Varsity Blood

Varsity Blood

Originaltitel: Varsity Blood
Genre: Horror-Slasher
Regie: Jake Helgren
Hauptdarsteller: Lexi Giovagnoli • Wesley Scott

Varsity Blood   07.12.2014 von Mario von Czapiewski

Slasherfilme gibt es wie Sand am Meer. Sämtliche Feiertage, Alltagssettings oder andere Besonderheiten wurden bereits in diesem meist recht eintönig ablaufenden Genre verarbeitet. Durch diese unglaubliche Masse ist es für neue Filme besonders schwer geworden hervorzu“stechen“. So auch für den Teenieslasher Varsity Blood, der vor kurzem still und heimlich in den USA auf DVD erschien ...

 

Eine Gruppe Jugendlicher (teilweise Cheerleader) feiern in einem alten Farmhaus eine Party. Was sie allerdings noch nicht wissen ist, dass ein Wahnsinniger, verkleidet als das Highschool-Maskottchen mit einer Axt und einem Bogen, Jagd auf die jungen Menschen machen wird - angetrieben von einem düsteren Geheimnis aus der Vergangenheit ...

 

Klingt alles sehr bekannt? Ist es auch. Varsity Blood erfindet das Genre wahrlich nicht neu und kombiniert bekannt funktionierende Faktoren wie Cheerleader, ein düsteres Geheimnis, ein altes Gemäuer, ein entlaufender Wahnsinniger und eine groteske Maskerade zu einem klassisch ablaufenden Slasherfilm. Außer Debbie Rochon (Killjoy 2, Sick Boy) gibt es auch in der Besetzungsliste nichts Bekanntes zu entdecken.

 

Interessanter jedoch wird es, wirft man einen Blick hinter die Kamera. Bei Varsity Blood handelt es sich um das Regiedebüt des amerikanischen Drehbuchautor Jake Helgren. Sein letzter Film, bei welchem er ausschließlich das Drehbuch schrieb, war der solide Slasher Bloody Homecoming, der just vor wenigen Wochen in Deutschland erschien. Erzählerisch bemerkt man Ähnlichkeiten in Varsity Blood. Helgren vereint klassische Genrebestandteile mit bekannten, aber durchaus beliebten Klischees zu einem Slasher, wie man ihn erwartet. Helgren verspricht und liefert. Dabei sieht man dem Film deutlich an, das er zuvor vornehmlich im Bereich TV-Film gearbeitet hat. Die Aufnahmen sind klar und deutlich, oftmals aber etwas zu sauber und hell ausgeleuchtet. Ein Makel, welchen man dem Film aber verzeiht.  Generell wirkt das Werk hochwertig gefilmt und auch die Schauspieler liefern eine solide Arbeit ab. Slasheruntypisch kommt Varsity Blood recht dialoglastig rüber, bietet jedoch einige kleine nette Gewalteinlagen, die zwar schnell wieder vorbei sind, aber zu unterhalten wissen.

 

Bildergalerie von Varsity Blood (7 Bilder)
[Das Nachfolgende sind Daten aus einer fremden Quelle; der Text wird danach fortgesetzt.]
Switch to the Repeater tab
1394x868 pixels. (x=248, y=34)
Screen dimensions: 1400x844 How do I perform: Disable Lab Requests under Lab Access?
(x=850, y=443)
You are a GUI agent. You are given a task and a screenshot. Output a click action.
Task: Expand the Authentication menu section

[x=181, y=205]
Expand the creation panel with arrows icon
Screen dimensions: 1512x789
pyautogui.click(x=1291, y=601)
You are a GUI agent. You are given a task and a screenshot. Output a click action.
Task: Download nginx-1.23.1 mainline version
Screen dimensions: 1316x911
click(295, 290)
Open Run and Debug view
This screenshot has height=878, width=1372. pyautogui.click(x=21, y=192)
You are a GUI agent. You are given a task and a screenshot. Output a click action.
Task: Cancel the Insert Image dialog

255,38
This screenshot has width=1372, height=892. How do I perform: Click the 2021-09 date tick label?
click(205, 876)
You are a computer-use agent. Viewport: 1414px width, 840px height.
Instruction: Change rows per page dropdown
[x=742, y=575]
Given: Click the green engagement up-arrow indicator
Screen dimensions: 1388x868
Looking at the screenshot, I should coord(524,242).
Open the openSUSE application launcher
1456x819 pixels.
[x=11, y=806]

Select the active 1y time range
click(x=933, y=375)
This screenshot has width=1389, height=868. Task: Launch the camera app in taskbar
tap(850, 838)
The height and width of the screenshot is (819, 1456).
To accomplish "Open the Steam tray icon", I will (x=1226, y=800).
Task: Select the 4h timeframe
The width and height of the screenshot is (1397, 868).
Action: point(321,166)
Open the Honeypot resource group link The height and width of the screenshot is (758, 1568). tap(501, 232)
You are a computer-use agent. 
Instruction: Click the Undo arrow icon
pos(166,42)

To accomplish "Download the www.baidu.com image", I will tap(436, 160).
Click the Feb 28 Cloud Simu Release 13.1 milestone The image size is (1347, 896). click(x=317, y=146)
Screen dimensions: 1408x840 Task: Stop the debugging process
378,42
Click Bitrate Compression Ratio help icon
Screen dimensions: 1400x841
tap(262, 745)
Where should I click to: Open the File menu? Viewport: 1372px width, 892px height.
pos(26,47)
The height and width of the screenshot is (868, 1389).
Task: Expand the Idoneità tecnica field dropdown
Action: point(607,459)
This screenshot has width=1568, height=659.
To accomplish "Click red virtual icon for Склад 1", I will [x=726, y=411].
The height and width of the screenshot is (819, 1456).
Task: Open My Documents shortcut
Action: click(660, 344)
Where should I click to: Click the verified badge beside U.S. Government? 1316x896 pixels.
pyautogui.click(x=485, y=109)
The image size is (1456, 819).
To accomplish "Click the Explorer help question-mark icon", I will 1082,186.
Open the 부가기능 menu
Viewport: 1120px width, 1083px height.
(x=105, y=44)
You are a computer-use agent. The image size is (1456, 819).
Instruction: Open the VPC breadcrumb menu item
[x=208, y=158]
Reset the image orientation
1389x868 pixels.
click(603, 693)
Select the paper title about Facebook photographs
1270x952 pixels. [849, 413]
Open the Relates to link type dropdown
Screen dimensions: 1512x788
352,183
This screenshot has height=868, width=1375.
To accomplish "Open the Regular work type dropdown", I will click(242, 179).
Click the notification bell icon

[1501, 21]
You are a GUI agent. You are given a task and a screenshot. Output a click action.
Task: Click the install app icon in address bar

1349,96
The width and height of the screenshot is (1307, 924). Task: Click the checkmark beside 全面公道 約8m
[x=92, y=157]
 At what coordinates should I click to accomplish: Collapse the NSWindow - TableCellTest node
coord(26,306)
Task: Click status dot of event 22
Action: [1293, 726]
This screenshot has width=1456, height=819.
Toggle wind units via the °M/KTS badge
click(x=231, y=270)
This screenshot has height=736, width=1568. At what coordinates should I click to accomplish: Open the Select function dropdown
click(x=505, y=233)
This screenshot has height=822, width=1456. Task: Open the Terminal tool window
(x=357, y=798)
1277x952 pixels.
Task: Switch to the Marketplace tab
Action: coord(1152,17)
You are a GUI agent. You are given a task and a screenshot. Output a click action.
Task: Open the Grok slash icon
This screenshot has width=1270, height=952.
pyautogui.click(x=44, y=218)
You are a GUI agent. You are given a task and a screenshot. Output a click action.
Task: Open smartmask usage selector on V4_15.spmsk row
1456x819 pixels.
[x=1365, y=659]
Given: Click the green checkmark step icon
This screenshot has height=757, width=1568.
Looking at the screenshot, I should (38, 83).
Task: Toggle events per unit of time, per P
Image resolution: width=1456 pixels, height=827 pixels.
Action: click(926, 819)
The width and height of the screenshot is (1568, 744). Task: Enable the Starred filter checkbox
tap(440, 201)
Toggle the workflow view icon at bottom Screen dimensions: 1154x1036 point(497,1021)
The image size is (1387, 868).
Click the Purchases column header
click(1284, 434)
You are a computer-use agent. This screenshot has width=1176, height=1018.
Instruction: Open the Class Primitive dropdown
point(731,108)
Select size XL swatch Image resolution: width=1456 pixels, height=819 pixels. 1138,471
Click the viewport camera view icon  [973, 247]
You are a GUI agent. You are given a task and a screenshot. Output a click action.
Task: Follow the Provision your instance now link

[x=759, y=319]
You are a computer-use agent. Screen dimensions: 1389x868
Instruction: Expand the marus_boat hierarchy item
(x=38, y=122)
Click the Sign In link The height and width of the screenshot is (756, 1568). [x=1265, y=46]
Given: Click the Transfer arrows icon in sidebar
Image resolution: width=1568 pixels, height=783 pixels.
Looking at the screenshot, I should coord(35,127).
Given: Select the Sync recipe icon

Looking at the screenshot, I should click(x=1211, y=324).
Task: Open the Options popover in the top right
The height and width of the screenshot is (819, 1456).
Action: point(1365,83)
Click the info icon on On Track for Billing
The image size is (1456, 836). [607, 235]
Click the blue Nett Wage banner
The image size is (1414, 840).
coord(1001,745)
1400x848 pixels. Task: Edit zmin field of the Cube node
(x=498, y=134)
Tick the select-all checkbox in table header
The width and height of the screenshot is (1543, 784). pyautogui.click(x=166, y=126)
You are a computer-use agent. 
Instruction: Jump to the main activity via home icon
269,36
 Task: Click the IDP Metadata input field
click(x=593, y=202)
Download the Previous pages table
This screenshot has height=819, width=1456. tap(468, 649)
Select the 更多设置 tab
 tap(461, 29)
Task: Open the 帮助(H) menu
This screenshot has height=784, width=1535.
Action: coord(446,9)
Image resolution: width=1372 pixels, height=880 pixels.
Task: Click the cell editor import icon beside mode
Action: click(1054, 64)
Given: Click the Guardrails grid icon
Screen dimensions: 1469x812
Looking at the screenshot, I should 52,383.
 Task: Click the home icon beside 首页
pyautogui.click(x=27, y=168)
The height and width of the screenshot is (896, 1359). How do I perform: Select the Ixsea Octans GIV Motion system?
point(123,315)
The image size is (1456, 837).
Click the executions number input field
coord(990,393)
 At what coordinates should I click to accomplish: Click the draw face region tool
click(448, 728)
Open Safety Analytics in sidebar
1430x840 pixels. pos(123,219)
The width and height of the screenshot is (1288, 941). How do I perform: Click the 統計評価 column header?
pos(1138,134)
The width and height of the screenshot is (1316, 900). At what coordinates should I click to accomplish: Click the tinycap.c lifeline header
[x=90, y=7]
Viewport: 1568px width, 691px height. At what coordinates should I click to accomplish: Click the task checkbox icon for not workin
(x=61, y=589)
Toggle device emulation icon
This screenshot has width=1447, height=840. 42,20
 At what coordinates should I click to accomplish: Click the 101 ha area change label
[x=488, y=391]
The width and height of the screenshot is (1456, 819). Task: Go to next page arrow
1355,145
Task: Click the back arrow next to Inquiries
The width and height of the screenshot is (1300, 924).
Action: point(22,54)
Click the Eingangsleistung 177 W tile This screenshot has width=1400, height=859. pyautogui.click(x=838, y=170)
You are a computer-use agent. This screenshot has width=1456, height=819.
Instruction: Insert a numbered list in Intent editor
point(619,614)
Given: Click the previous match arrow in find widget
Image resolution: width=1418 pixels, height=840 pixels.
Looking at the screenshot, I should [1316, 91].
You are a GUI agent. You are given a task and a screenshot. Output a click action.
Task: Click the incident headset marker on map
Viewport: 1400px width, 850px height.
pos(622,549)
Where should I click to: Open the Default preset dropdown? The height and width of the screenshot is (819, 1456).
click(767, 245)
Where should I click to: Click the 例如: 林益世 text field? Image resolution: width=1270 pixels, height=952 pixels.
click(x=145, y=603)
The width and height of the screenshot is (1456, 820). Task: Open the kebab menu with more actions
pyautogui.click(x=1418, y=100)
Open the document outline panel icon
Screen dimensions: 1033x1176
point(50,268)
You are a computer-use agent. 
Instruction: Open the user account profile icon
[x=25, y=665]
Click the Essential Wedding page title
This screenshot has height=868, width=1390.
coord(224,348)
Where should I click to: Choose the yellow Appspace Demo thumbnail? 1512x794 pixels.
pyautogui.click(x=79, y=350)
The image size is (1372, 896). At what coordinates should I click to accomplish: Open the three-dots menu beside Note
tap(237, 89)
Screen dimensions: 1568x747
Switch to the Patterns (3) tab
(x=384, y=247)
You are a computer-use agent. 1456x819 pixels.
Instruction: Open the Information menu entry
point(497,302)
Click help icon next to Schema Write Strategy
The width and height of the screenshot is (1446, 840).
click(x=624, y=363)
Um hier eine befriedigende Unterhaltung zu erfahren, muss man sich der Low-Budget-Herkunft des Filmes bewusst sein. Ist man dies, bietet Varsity Blood klassische und einfach inszenierte Slasherunterhaltung für Fans.

 

Für die Rezension lag ein amerikanisches Presseexemplar vor. Eine Veröffentlichung in Deutschland steht zum aktuellen Zeitpunkt noch aus.


Das Fazit von: Mario von Czapiewski

Mario von Czapiewski

 

Varsity Blood ist klassische Slasherunterhaltung mit den bewährten Zutaten: heiße Frauen (Cheerleader) und Gewalt. Technisch durchaus sauber inszeniert, garniert mit einem grotesken Killeroutfit sowie fähigen Jungschauspielern und einer soliden Umsetzung, darf der Film für Fans des Genres fast uneingeschränkt empfohlen werden. Wer aber mit Blockbuster-Erwartungen an diesen ambitionierten Low-Budget-Film herangeht, sollte es gleich lassen. Wer aber dem Low-Budget-Bereich nicht abgeneigt ist, wird hier seine Unterhaltung finden.